■ **What you are asked to do**
Please read the records below and return each line holding the string "column".

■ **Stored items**

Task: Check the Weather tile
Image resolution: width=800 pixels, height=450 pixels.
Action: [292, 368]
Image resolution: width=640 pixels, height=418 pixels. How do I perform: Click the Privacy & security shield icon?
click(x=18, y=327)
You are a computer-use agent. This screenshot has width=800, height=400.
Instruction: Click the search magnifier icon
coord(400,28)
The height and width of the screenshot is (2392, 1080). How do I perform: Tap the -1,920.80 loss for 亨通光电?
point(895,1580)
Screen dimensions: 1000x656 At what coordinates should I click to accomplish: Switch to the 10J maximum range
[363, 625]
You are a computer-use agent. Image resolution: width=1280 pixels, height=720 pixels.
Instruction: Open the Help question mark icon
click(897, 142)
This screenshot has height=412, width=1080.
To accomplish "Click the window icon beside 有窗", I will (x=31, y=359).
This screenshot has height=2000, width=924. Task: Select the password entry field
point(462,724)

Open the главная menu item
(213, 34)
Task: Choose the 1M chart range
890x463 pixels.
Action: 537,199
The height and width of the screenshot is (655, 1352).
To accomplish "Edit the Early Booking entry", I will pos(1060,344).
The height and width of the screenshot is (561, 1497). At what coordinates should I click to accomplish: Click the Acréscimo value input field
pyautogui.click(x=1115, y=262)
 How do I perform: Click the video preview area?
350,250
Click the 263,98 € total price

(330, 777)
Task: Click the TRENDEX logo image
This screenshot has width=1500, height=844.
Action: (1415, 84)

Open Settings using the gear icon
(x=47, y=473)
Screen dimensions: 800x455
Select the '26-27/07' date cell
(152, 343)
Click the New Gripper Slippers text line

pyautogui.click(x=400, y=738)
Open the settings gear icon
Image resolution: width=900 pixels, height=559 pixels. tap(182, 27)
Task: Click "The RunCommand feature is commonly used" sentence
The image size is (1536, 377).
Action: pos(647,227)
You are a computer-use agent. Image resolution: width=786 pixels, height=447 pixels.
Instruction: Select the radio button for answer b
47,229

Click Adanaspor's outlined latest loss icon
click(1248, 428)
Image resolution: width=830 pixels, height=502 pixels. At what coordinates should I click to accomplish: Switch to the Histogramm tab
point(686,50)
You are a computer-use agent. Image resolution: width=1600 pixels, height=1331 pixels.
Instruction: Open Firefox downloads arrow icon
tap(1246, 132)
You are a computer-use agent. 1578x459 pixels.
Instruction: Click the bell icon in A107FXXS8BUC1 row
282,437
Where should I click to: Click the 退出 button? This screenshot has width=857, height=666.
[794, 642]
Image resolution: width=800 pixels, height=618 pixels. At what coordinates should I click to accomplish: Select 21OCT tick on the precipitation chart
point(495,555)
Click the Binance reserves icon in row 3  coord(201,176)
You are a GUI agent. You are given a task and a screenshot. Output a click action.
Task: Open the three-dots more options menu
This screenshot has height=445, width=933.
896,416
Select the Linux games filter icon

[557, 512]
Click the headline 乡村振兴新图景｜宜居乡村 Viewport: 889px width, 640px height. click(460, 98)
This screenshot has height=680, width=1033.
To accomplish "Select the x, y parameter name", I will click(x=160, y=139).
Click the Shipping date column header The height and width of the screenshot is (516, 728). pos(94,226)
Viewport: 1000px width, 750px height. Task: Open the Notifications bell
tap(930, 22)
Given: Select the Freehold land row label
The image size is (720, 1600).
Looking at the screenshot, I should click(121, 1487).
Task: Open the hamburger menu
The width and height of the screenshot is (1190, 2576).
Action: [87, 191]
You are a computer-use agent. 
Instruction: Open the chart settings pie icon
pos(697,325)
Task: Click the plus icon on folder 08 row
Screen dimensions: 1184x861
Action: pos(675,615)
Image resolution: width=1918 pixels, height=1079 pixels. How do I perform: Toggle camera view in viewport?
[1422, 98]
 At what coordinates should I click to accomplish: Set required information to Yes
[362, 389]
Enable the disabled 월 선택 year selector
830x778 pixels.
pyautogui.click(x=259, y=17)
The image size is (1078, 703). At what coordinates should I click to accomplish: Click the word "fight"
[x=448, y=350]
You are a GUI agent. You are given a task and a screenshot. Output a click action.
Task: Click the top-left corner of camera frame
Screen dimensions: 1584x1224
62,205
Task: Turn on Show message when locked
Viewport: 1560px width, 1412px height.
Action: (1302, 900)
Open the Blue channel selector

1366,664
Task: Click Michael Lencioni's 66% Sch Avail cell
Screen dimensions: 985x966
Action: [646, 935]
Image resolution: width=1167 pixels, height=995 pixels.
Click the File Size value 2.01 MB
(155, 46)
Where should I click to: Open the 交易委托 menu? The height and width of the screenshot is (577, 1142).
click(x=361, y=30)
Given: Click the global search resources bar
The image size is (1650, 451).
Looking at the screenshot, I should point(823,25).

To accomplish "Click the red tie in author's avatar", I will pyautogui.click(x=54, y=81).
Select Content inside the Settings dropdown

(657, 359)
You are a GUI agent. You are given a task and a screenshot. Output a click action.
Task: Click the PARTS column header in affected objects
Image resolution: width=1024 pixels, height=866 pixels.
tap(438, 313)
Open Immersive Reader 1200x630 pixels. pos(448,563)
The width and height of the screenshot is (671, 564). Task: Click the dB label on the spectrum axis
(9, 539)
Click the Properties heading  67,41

■ **Answer**
Click the Shipping date column header The height and width of the screenshot is (516, 728). pos(94,226)
Task: Click the PARTS column header in affected objects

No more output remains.